Ma lo spreco non si ferma qui. Il bando – che taglia fuori la maggior parte delle piccole e medie imprese del settore visto che accetta solamente aziende con un fatturato minimo di 35milioni di euro nel triennio 2005-2007 e, nello stesso periodo, con un giro d’affari di 12milioni nei “servizi di consulenza strategica, organizzativa e gestionale nell’ambito del servizio sanitario nazionale” – non richiede infatti solo una consulenza informatica. Ma una vera e propria attività di ricerca medico-scientifica.

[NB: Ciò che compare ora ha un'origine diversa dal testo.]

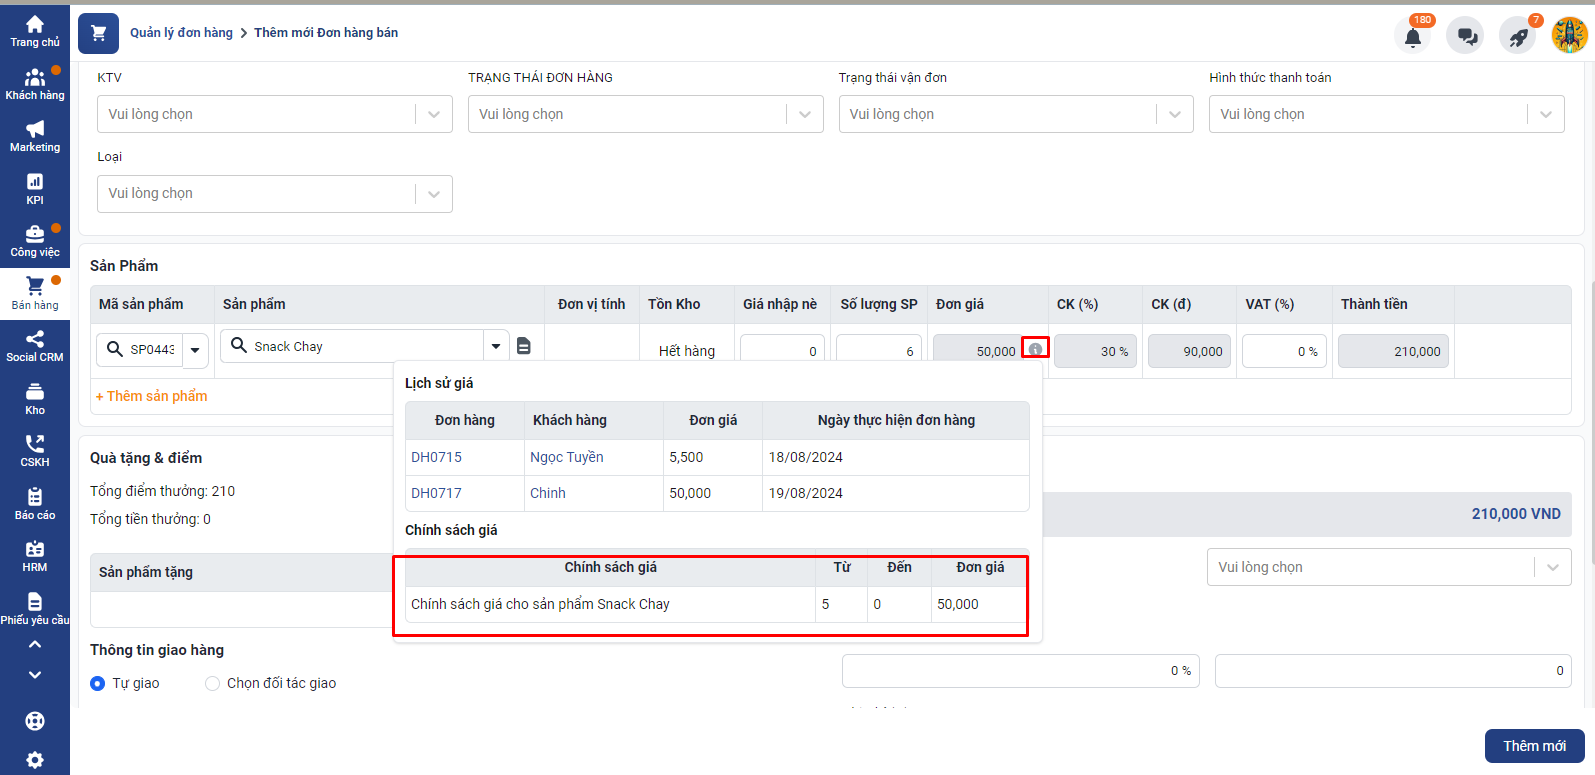The height and width of the screenshot is (775, 1595).
Task: Open the chat messages icon
Action: (1466, 37)
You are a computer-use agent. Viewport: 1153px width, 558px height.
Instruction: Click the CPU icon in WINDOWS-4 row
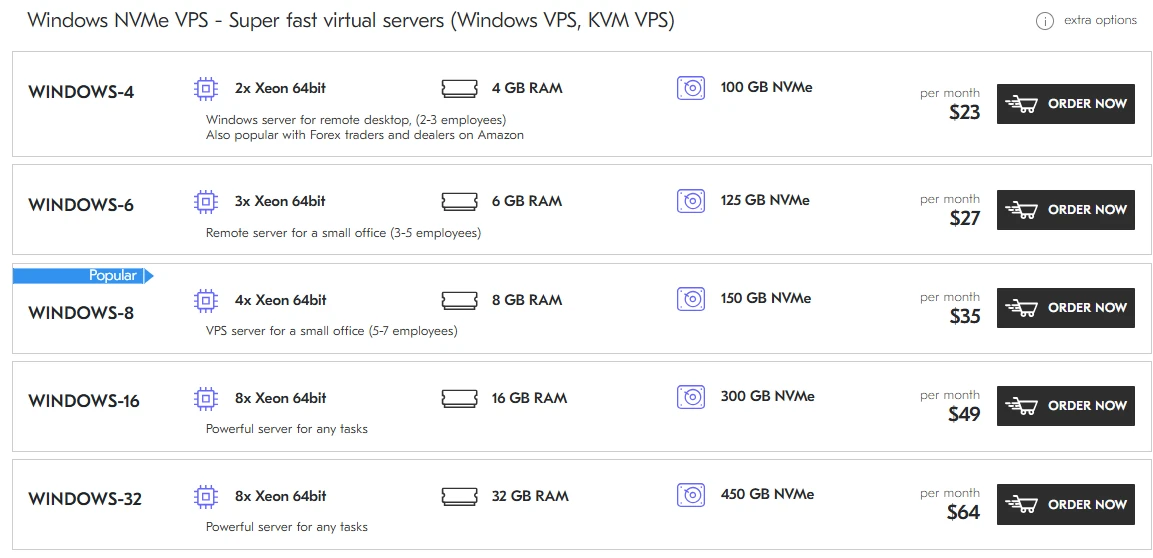205,89
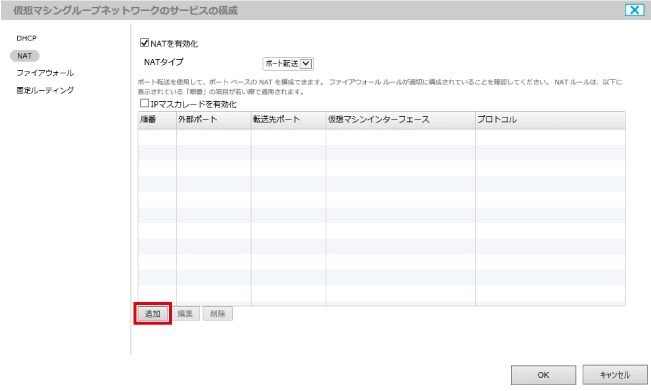Screen dimensions: 651x391
Task: Switch to ファイアウォール settings
Action: coord(45,73)
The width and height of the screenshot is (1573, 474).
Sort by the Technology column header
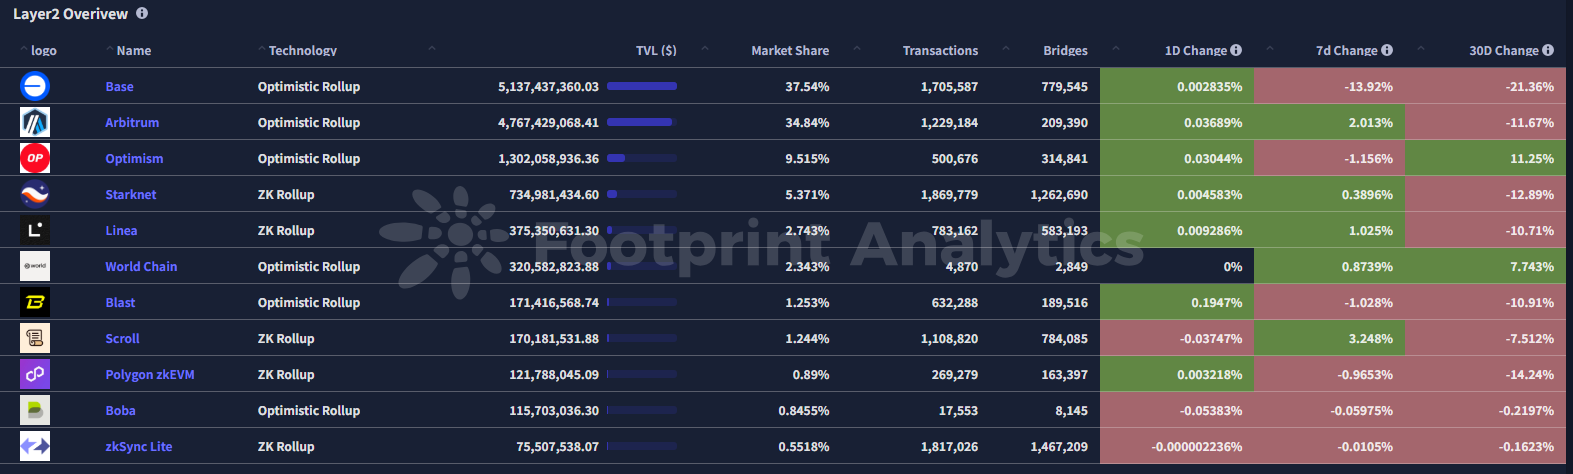pos(302,50)
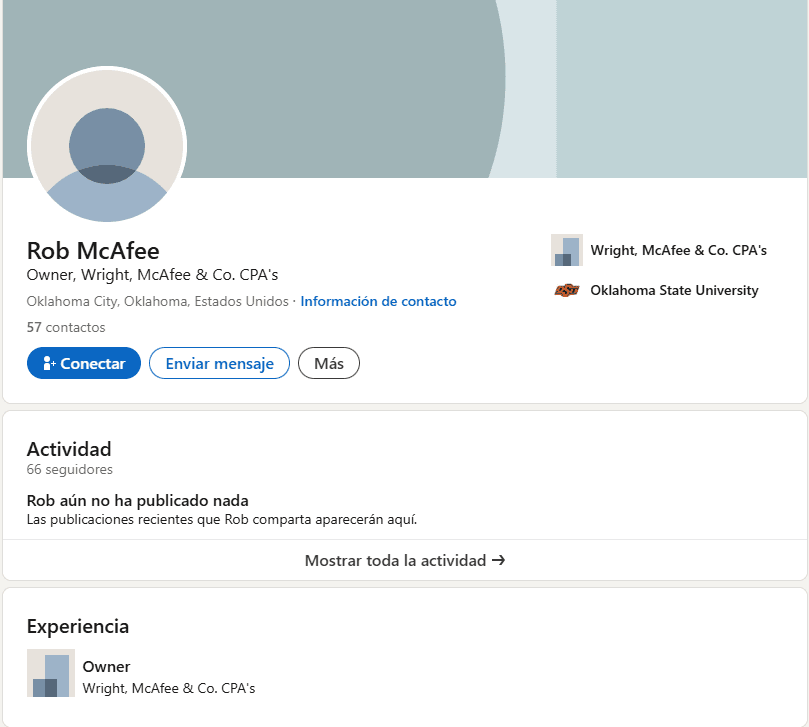Click the arrow icon after Mostrar toda la actividad
809x727 pixels.
tap(498, 561)
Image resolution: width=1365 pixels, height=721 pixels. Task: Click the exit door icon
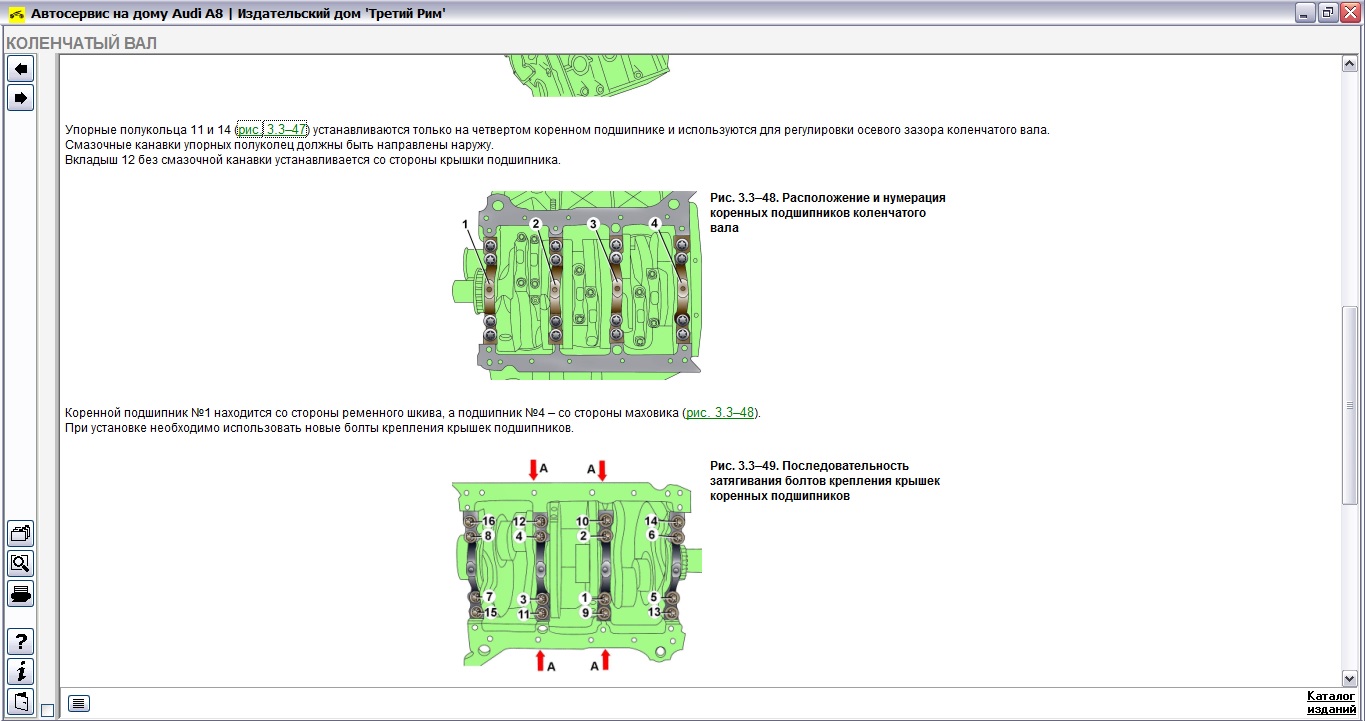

Fra i servizi da offrire (riassunti in una tabella a pagina 70 del capitolato tecnico) ci sono:

1) Supporto strategico per l’evoluzione del NSIS,

2) Supporto alle analisi di qualità e completezza del patrimonio informativo NSIS,

3) Redazione degli studi di fattibilità NSIS,

4) Supporto nel governo del programma di attuazione del NSIS, 5) Sviluppo di metodologie per l’analisi dei fenomeni sanitari e 6) Monitoraggio dei Piani di rientro.

 

E’ dunque del tutto evidente che la consulenza sconfini in attività di pura ricerca, come quelle del punto 5, per le quali il dibattito nelle scienze cliniche, epidemiologiche, economiche è in corso e tutt’altro che concluso. Anche altre attività, pur potendosi configurare come consulenza, di fatto riguardano in larga misura l’analisi statistica (punto 2), e quella economico-giuridica (punto 6); viene poi naturale pensare che anche sul punto 3 l’expertise di statistici e ingegneri sia del tutto auspicabile.

 

C’è chiedersi, poi, se la strada di affidare tutto all’esterno possa coniugare efficienza e risultati: non sarebbe meglio pensare che il ministero sviluppi al suo interno tali professionalità (il fatto che vadano a gara deve far pensare che non siano attualmente disponibili)? E anche se l’outsourcing fosse del tutto necessario e opportuno, è possibile che non esistano nell’ambito della Pa (e in particolare negli Enti tecnici del settore sanitario) professionalità adeguate che possono essere messe a disposizione del ministero? Istanze che se accolte porterebbero a risparmiare parecchi soldi allo Stato. Soprattutto considerando che sulla busta paga di un ricercatore pubblico – con 25 anni di anzianità – risultano al massimo circa 150 euro al giorno. E non 533, come quelli previsti dal bando ministeriale.